I know that feeling. The feeling of panic when someone asks you to breathe deeply. As a child I had asthma, and not only were my inhalers embarrassing to keep in my gym locker, but the idea that my lungs might somehow stop being able to take air in made participating in sports an unwelcome idea.
Yoga taught me to breathe. In a sweaty Vinyasa class you have to figure out how to get oxygen into your body. The fact that I wasn’t being pushed to fight past my breath made this kind of physical activity accessible and made learning to breathe possible.
Staying in tune with your breath is one of the most, if not the most important part of the Asana practice. Having the patience with your body to allow yourself to sit back into Child’s Pose and find your breath during an intense Vinyasa practice is incredibly important. This ability to sit back and watch your breath is a powerful tool that yoga teaches us, and that we can carry to all parts of our lives.
So take a moment.
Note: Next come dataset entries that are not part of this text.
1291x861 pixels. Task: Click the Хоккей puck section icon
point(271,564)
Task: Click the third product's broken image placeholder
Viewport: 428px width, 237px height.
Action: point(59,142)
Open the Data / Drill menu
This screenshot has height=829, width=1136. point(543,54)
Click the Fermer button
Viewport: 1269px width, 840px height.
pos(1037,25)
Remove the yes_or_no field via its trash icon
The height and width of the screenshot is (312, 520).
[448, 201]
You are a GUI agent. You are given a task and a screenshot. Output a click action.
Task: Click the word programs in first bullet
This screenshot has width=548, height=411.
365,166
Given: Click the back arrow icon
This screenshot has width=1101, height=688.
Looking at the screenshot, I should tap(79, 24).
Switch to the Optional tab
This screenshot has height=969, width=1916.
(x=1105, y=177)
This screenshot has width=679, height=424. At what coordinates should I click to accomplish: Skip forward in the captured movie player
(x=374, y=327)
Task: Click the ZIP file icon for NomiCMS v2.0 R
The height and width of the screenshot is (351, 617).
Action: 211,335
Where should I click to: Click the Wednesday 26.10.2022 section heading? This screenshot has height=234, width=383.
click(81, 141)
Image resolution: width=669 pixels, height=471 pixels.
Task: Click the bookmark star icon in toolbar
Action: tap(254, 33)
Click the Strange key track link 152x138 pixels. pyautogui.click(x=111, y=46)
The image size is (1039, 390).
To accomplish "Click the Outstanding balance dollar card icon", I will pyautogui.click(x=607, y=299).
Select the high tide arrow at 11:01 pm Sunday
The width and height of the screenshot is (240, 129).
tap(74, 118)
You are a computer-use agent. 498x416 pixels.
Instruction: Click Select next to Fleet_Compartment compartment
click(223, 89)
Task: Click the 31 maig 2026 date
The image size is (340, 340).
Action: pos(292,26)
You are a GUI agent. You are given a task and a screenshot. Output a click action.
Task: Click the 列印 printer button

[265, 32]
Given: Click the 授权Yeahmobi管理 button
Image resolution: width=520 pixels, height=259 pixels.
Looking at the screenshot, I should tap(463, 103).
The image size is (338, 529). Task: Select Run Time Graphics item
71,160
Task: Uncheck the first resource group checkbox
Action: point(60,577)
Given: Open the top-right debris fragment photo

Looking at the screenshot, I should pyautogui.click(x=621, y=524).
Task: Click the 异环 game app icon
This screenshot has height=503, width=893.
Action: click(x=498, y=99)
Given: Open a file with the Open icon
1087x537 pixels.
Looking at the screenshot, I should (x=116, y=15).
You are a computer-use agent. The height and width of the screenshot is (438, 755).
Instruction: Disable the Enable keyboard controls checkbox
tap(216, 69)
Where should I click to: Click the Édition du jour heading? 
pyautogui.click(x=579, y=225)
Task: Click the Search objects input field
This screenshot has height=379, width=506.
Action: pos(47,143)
Find a comfortable seat or lie down on your back. Close your eyes. Exhale all the air out of your lungs through your mouth. And then push that tiny bit of remaining air out. Now, begin your inhale at the bottom of your belly, breathing through your nose. As your slowly breathe in, visualize your breath filling every part of you, from the base of your spine, rising slowly up and filling all the space in your lungs, in your chest, in your throat. When you think you have inhaled as much as you can, take one more tiny sip in of air. Open your mouth just slightly, and slowly, visualize the air leaving your body the same way that it went in–let your chest deflate, let your belly deflate. As you let your breath return to normal, try to keep filling the space that you found during the deep breathing exercise.
Eventually, with practice and with patience, without thinking your breath will become deeper and you will become stronger.